NEWS

Editorial: Osama bin Laden's death is battle won, but war not over

Staff Writer
Mount Shasta Herald

Sunday’s announcement that Osama bin Laden was killed was indeed welcome news for a nation still reeling from a blow dealt nearly a decade ago.

Nearly 10 years ago, the nation watched as two jetliners crashed into the World Trade Center and the Pentagon, killing nearly 3,000 people in the process. Another crashed in a Pennsylvania field, reportedly en route to the White House.

The images haven’t left our minds: a massive fireball at the Twin Towers. Black smoke pouring from the World Trade Center. Dark specks that on closer inspection turned out to be people tumbling from the towers, people choosing a fate of death by fall over death by fire. The charred wall of the Pentagon. A scorched spot in the earth, where lives of those aboard Flight 93 abruptly ended after passengers bravely resisted hijackers aboard their plane.

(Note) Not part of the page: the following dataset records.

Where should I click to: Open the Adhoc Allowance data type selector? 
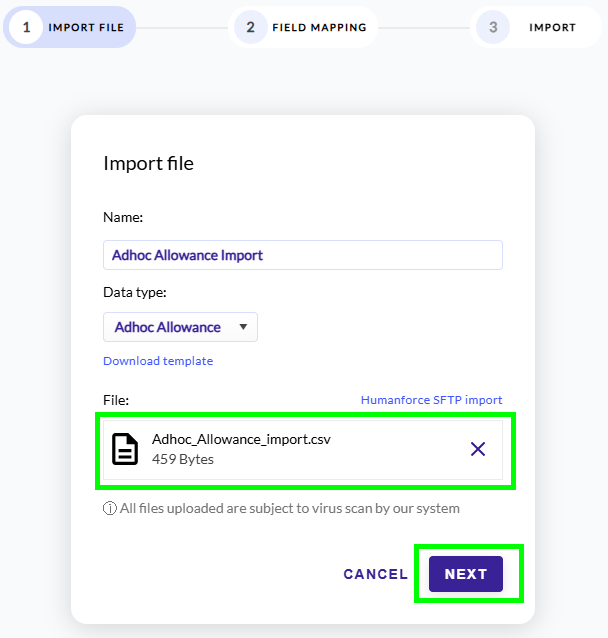click(x=180, y=327)
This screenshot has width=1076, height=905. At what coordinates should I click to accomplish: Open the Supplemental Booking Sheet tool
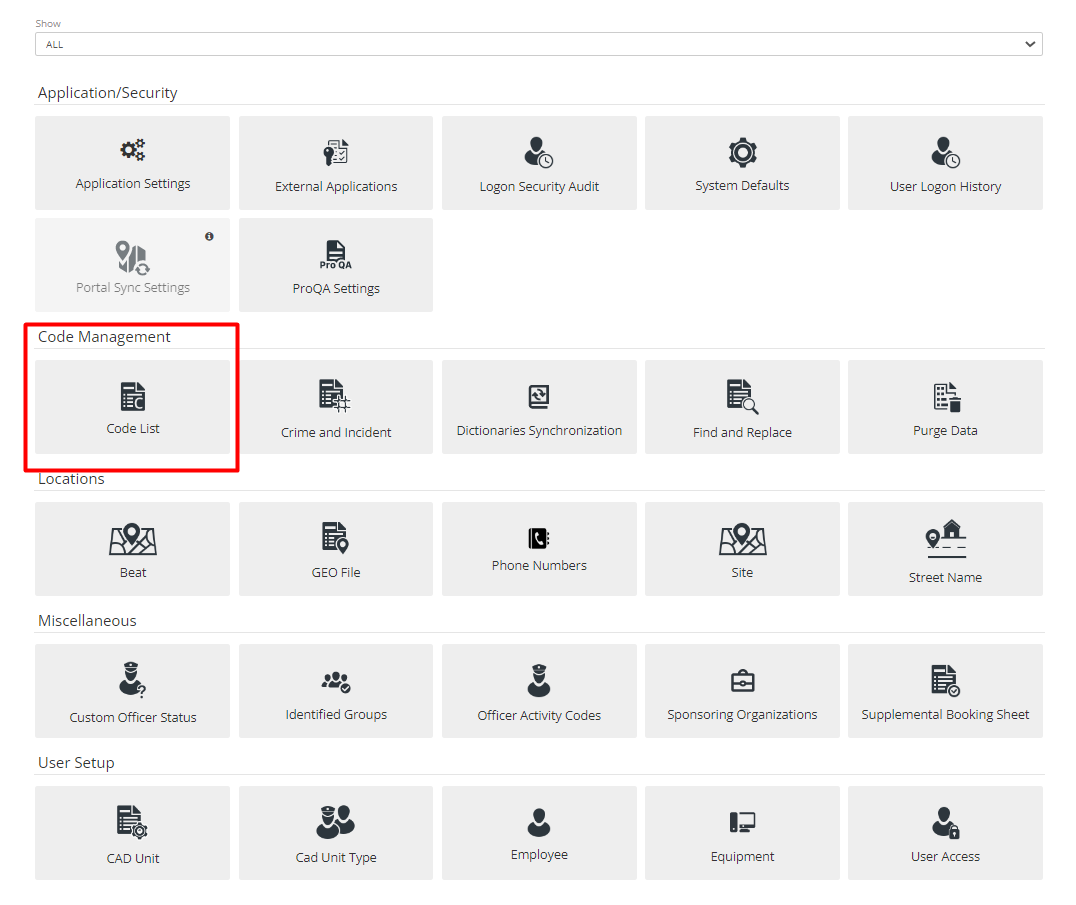[945, 691]
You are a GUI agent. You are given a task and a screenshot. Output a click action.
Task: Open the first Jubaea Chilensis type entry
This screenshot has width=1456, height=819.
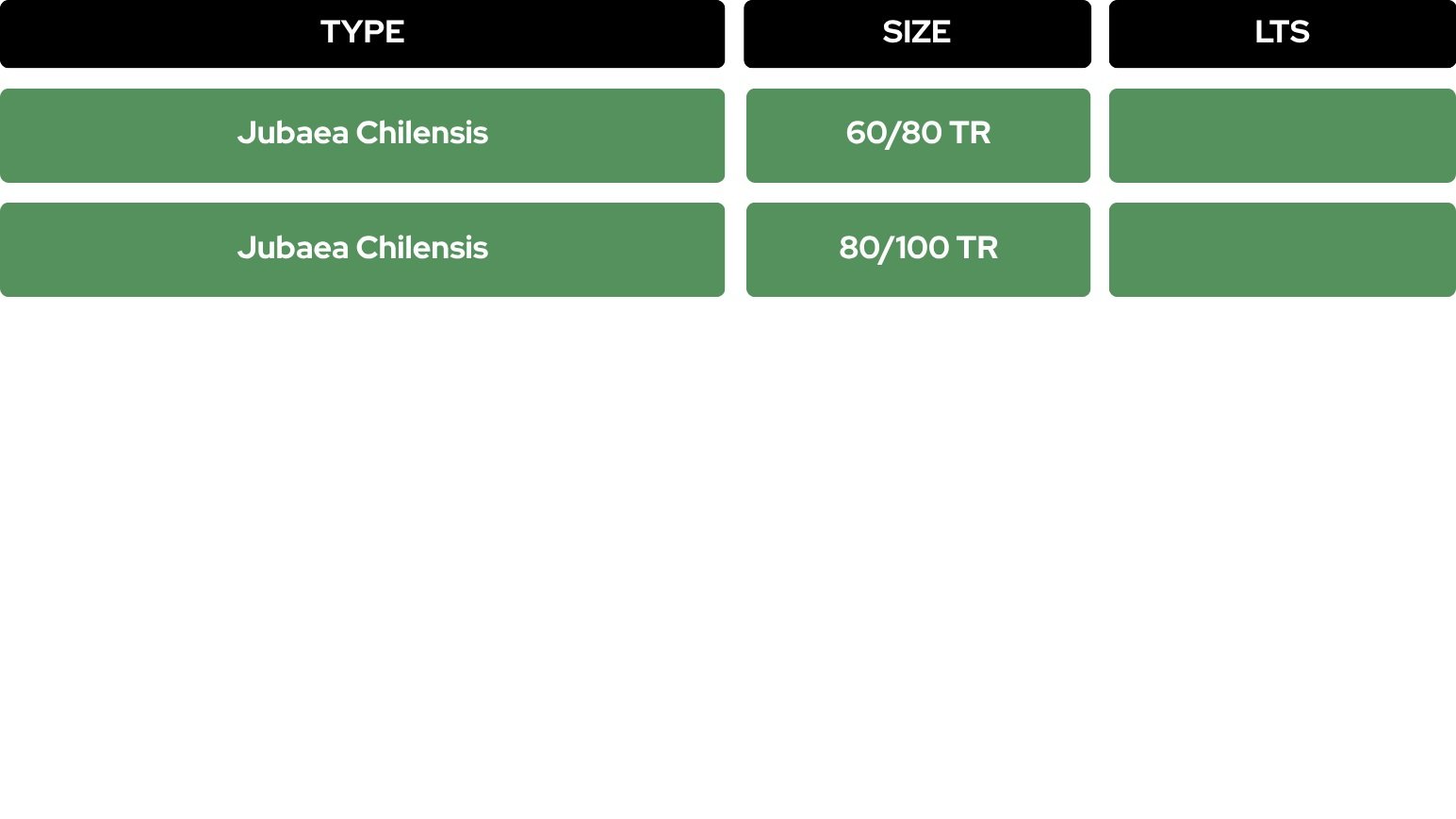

It wasn’t a fight America went searching for, but one which was brought to our doorstep. Bin Laden admitted his role as mastermind of the attack and had been in hiding for years.

While Sunday’s late night word of the killing of Osama bin Laden was heralded throughout the country, we must remember one thing: The job is not over.

True, Sunday night’s surprise raid at a compound in Pakistan achieved one main objective in the war on terror, it was but the culmination of one battle. Other terrorists still exist. They will step into the role vacated in Sunday’s attack, perhaps masterminding new horrors around the globe.

And we must remain diligent to ensure that doesn’t happen.